§ **Records for the task**
>> start

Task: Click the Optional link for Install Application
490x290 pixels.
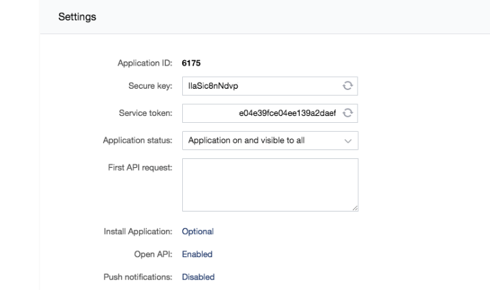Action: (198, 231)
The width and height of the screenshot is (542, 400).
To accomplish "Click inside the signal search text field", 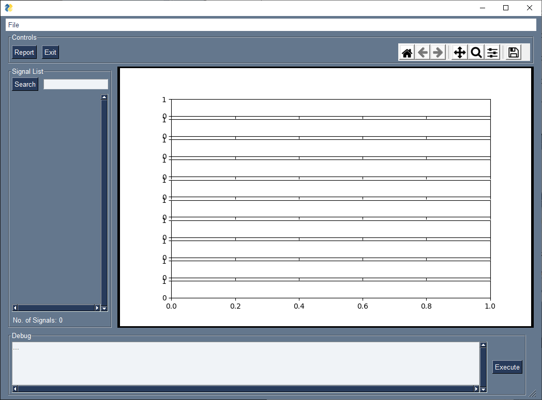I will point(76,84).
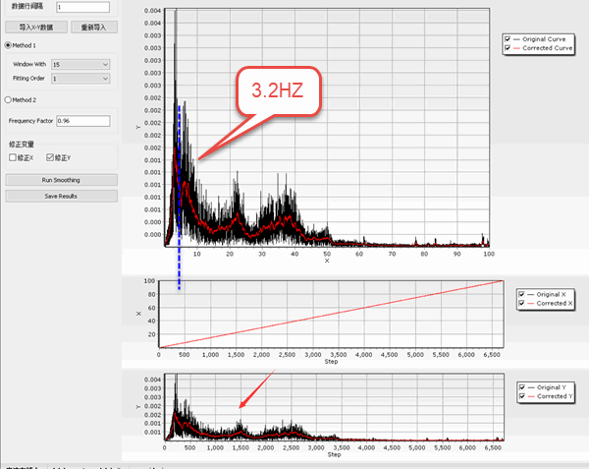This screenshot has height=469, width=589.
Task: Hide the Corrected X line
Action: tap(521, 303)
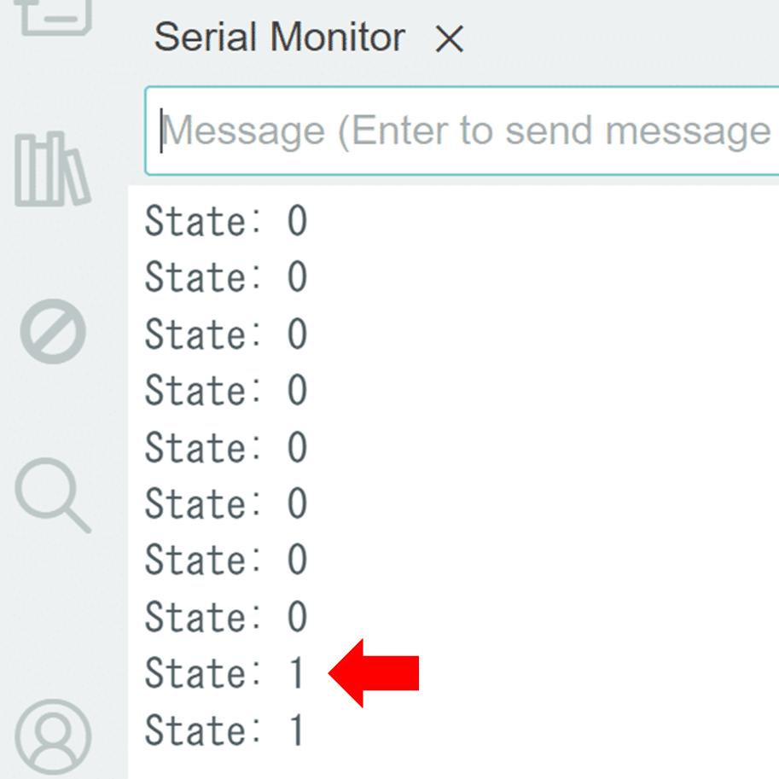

>> end
>> start

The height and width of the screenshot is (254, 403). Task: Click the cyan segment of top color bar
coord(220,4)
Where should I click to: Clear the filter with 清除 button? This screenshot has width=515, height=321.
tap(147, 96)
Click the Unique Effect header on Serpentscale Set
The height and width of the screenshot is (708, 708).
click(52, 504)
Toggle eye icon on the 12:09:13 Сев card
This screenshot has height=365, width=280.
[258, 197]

>> end
>> start

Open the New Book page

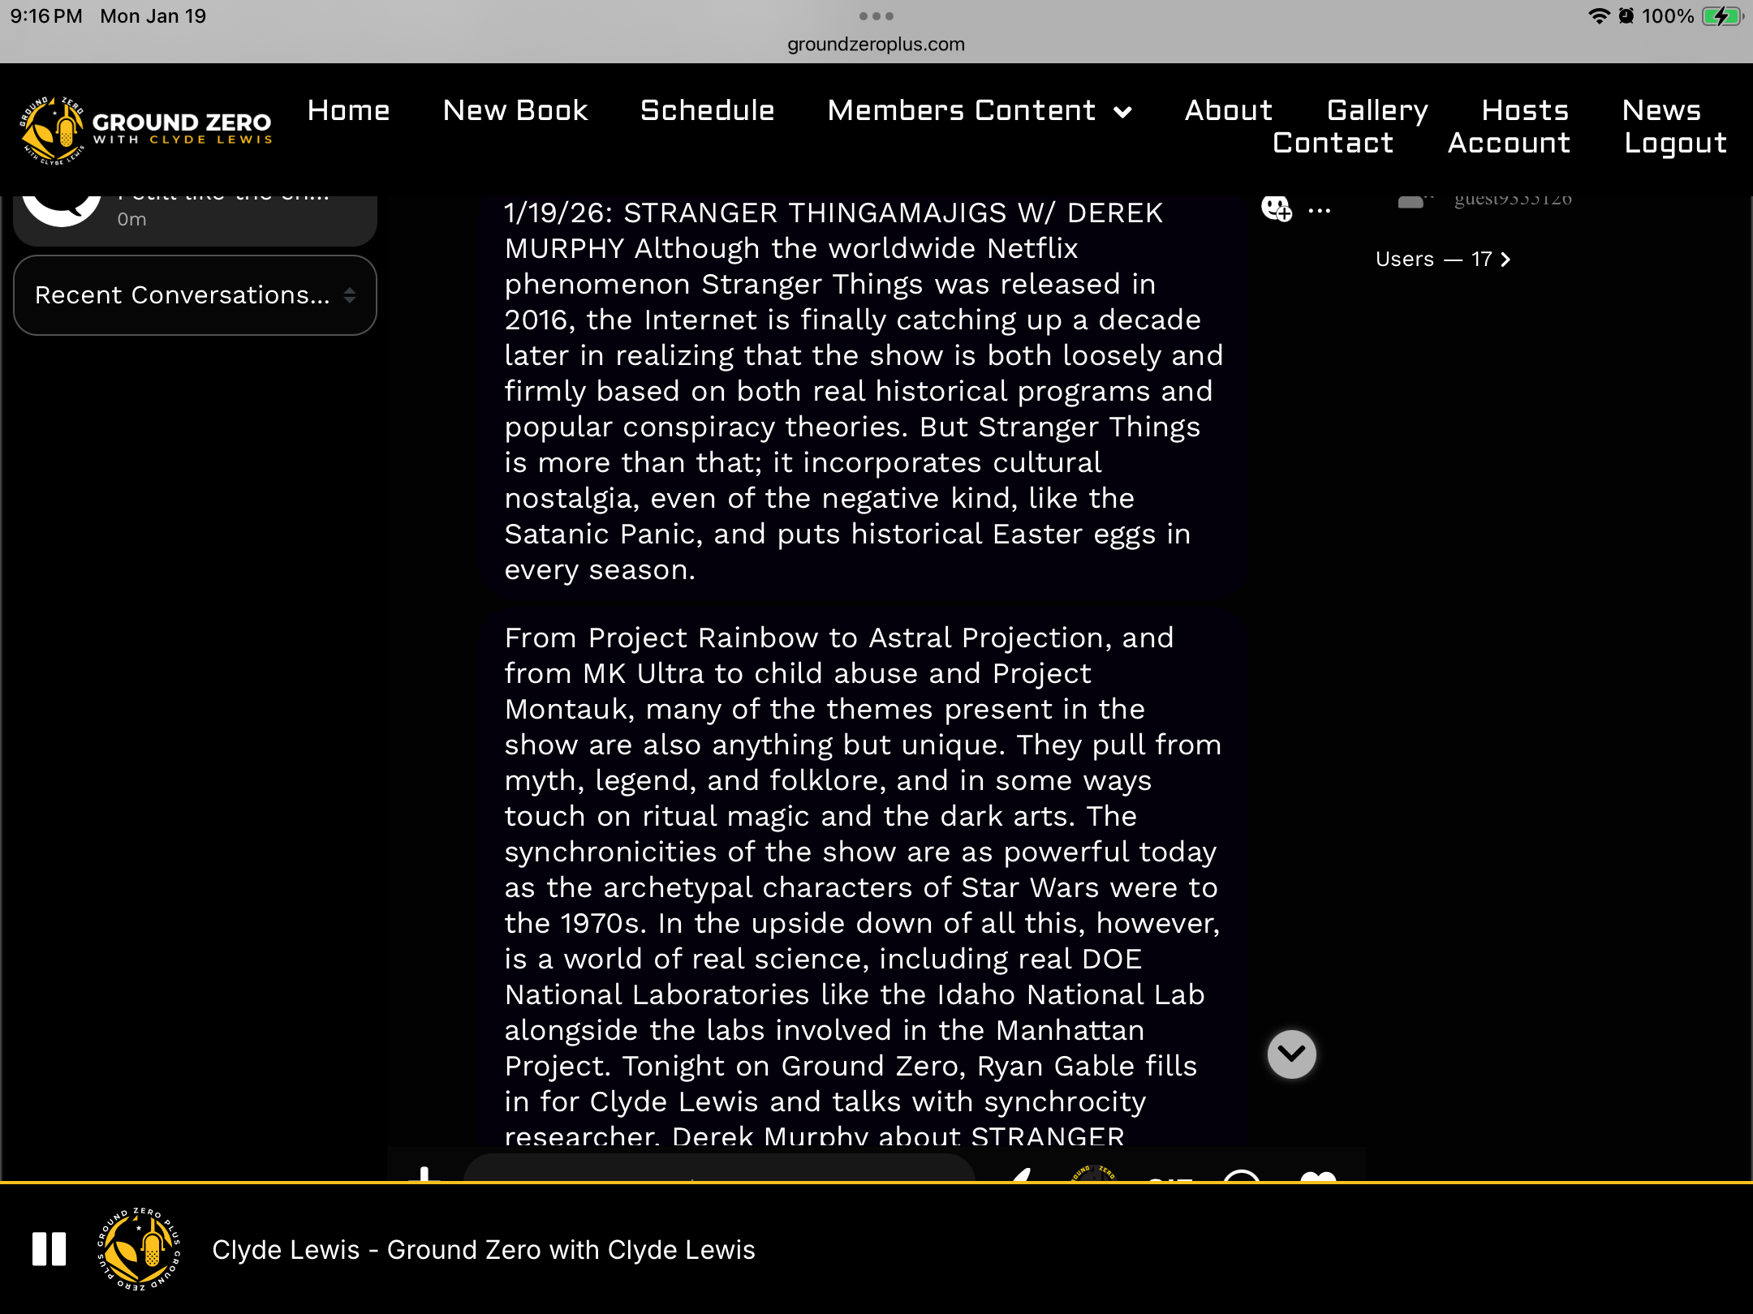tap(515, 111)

>> end

§ **Exercise instructions**
Please scale the entries from the line with "The height and width of the screenshot is (254, 403)." up to and including the line with "tap(147, 96)". Write out only those lines again, requests included, with each coordinate in the answers multiplied by 1.15 and rounded to a whole number, halves rounded up.

§ **Result of the task**
The height and width of the screenshot is (254, 403). Task: Click the cyan segment of top color bar
coord(253,5)
Where should I click to: Clear the filter with 清除 button? This screenshot has width=515, height=321.
tap(169, 110)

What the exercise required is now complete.